Muthu was the last of four children. What Muthu did not know was that no matter how hard he tried, he would always remain the last.
He had three sisters and his father appeared to favour them, or so he thought. His sisters did well at school, helped at home, and even loved him a lot. But they treated him like a child and he resented that. It was always "You are a baby now. Grow up a little and then you can..."
How was being nine-years-old a baby and how come when he got into trouble the same family found him too old? They would say, "Such a big boy and yet you do not know how to behave..."
He was born and raised in the small hill town of Yercaud (near Salem). Like every nine-year-old he knew in Yercaud, he went to the local school. He was an average student, if you went by ranks and grades, but he could not contain his curiosity which made him restless and too inquisitive at times.
This irked some of the teachers, foremost among them being Radha Miss, the strict English teacher. He vexed her with his doubts in grammarand his insatiable 'whys' never ran out.
Other teachers channelised it and introduced him to the library. He would spend hours there investigating how an aeroplane could stay up in the air and how cars worked and why it was necessary at all to punctuate sentences.
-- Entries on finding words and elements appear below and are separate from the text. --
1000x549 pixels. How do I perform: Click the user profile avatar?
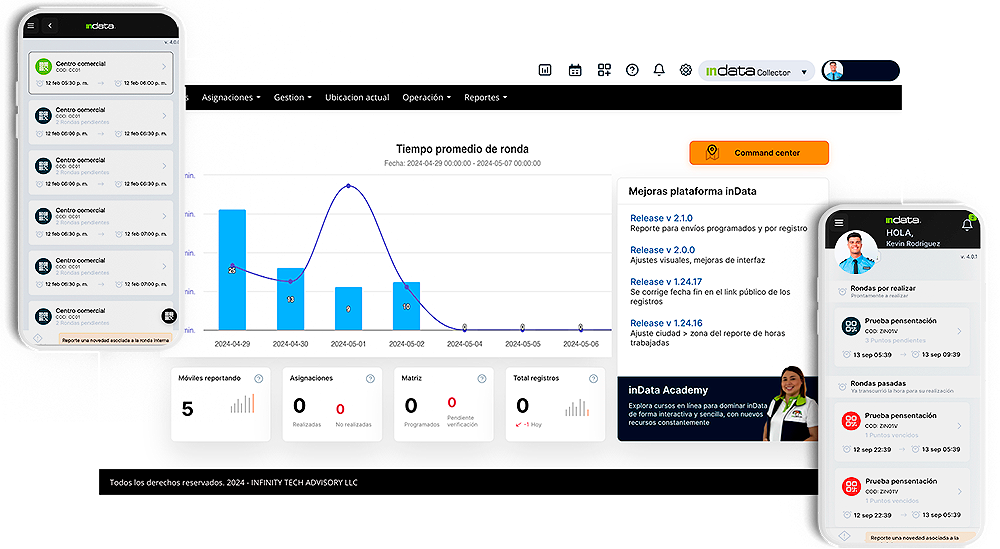(x=833, y=70)
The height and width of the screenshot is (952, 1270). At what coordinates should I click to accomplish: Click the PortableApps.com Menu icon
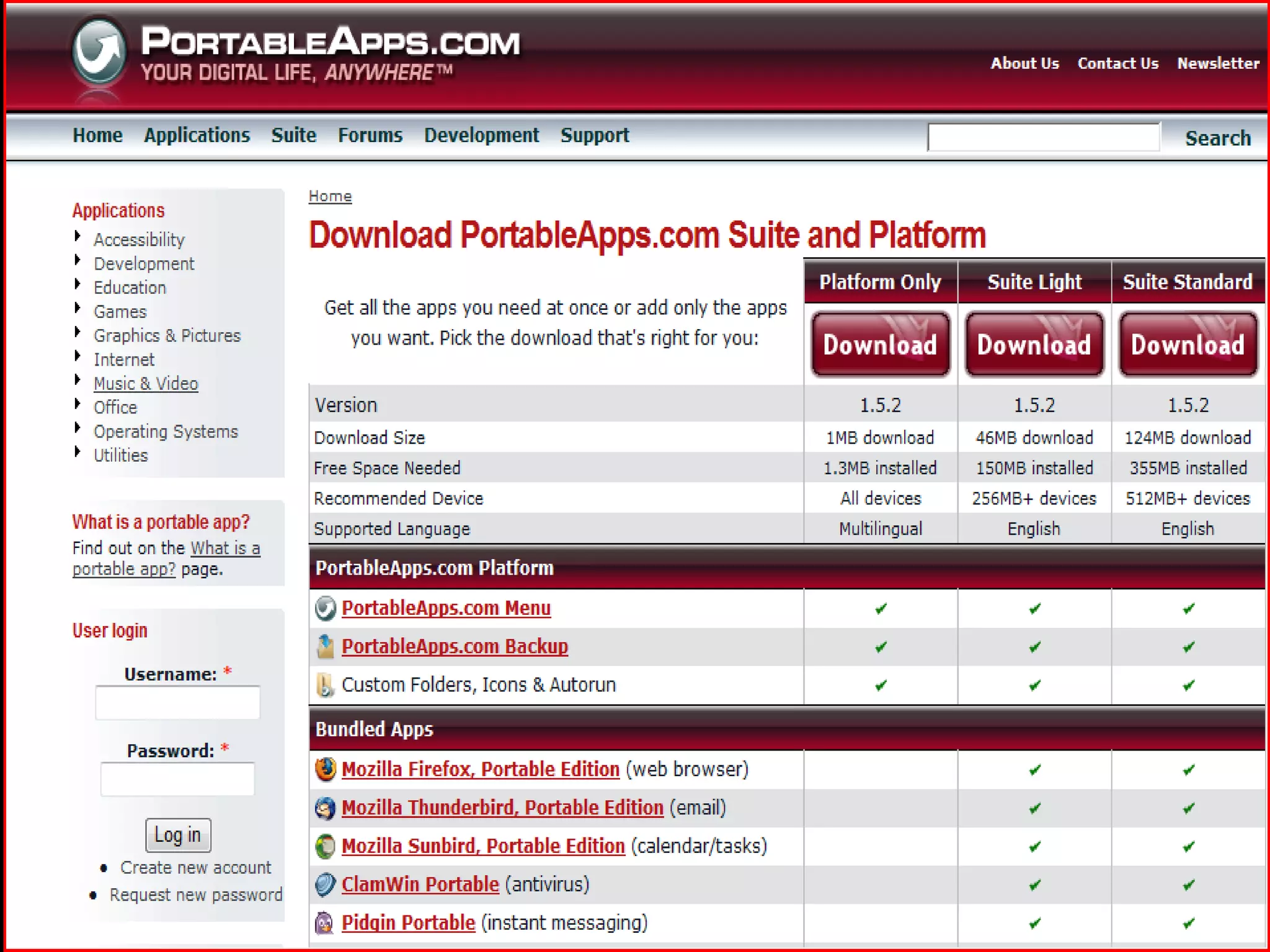325,609
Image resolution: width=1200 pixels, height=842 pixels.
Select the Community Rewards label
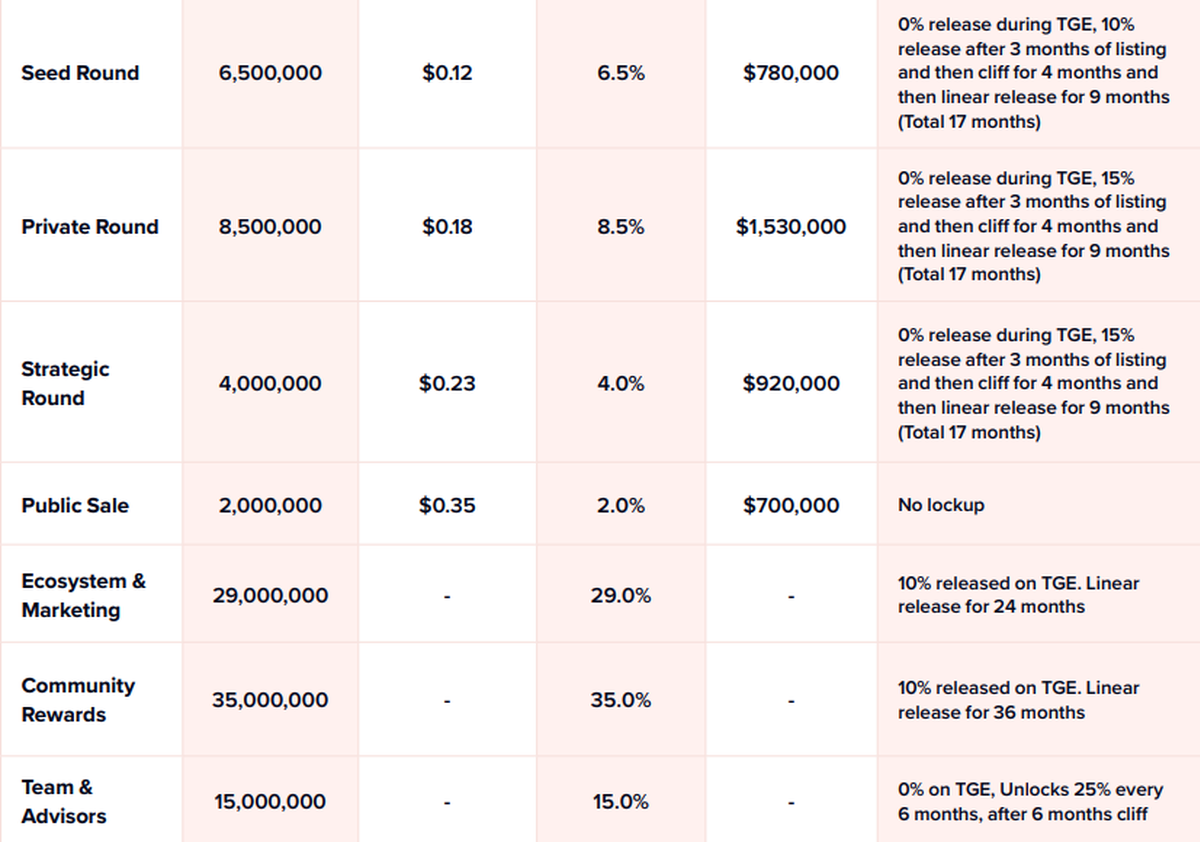[x=78, y=700]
He stepped out of the library usually to address his other two passions - his friends and cricket. His friends - Bala and Jones. Bala, or Maamu as he was affectionately called, was the most studious - not just of the trio, but of their class and maybe even the school. Jones, the Joker, had recently lost his parents and was living with his ageing grandparents whose sympathy made him get away with a lot of mischief.
The trio played cricket, talked cricket, and even walked cricket as they fetched water from a distant stream for his mother. They debated whether Ganguly was better than Sachin as they ate the ubiquitous bajjis with hot chai. In the rains, the eats were replaced with fresh corn on the cob, boiled and salted, but the debate remained the same.
Muthu's father was a driver of the bus that plied back and forth between Salem and Yercaud. The journey was not very long, but it lasted a good two hours. The bus cruised through the lush tree-lined roads, passing by little hamlets once in a way, scattering a lot of monkeys en route.